Written request
Arrange the rows as a numbered list, beginning with the line that contains "Switch to the ライブ tab" and continuing through the final row. Omit any blank lines.
::: Data
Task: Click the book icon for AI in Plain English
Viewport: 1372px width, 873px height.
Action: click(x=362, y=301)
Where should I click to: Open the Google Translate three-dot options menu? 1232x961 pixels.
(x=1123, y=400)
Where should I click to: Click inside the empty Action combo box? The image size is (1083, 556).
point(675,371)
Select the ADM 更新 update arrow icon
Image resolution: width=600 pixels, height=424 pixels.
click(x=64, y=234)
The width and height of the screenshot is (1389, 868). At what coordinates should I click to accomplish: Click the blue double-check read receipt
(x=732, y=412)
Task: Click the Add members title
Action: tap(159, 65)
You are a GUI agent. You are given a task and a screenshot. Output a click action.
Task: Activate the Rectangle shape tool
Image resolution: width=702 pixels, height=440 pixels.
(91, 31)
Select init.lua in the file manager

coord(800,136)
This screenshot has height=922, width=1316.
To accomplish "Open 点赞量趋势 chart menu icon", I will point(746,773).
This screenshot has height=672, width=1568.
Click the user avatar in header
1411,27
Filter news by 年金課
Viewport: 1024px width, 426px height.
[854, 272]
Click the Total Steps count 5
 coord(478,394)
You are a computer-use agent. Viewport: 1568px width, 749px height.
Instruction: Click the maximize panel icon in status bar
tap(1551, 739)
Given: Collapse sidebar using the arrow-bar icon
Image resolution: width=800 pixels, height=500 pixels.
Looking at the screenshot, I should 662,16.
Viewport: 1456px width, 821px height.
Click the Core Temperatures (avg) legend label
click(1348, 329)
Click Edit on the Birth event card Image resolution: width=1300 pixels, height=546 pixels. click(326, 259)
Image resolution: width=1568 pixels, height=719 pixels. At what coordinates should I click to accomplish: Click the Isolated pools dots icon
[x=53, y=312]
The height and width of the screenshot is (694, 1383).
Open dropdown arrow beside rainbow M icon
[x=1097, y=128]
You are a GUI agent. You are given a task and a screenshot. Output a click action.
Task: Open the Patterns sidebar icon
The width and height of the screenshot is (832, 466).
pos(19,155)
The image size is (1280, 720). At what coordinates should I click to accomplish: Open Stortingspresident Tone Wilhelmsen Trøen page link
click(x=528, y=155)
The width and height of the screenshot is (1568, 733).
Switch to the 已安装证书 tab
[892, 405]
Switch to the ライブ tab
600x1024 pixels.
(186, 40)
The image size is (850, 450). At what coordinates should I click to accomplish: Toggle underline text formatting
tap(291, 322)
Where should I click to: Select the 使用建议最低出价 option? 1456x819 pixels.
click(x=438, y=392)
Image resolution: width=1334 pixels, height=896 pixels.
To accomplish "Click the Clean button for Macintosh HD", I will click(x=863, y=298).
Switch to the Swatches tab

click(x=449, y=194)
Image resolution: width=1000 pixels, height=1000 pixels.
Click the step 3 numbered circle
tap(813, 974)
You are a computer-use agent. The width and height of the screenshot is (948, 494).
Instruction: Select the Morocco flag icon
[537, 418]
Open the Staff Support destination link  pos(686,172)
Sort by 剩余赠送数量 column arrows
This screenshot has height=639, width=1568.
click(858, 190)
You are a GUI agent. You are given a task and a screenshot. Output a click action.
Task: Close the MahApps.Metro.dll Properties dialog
::::::
Reply to the task
1. Switch to the ライブ tab
2. 600x1024 pixels.
3. (186, 40)
4. The image size is (850, 450). At what coordinates should I click to accomplish: Toggle underline text formatting
5. tap(291, 322)
6. Where should I click to: Select the 使用建议最低出价 option? 1456x819 pixels.
7. click(x=438, y=392)
8. Image resolution: width=1334 pixels, height=896 pixels.
9. To accomplish "Click the Clean button for Macintosh HD", I will click(x=863, y=298).
10. Switch to the Swatches tab
11. click(x=449, y=194)
12. Image resolution: width=1000 pixels, height=1000 pixels.
13. Click the step 3 numbered circle
14. tap(813, 974)
15. You are a computer-use agent. The width and height of the screenshot is (948, 494).
16. Instruction: Select the Morocco flag icon
17. [537, 418]
18. Open the Staff Support destination link  pos(686,172)
19. Sort by 剩余赠送数量 column arrows
20. This screenshot has height=639, width=1568.
21. click(858, 190)
22. You are a GUI agent. You are given a task and a screenshot. Output a click action.
23. Task: Close the MahApps.Metro.dll Properties dialog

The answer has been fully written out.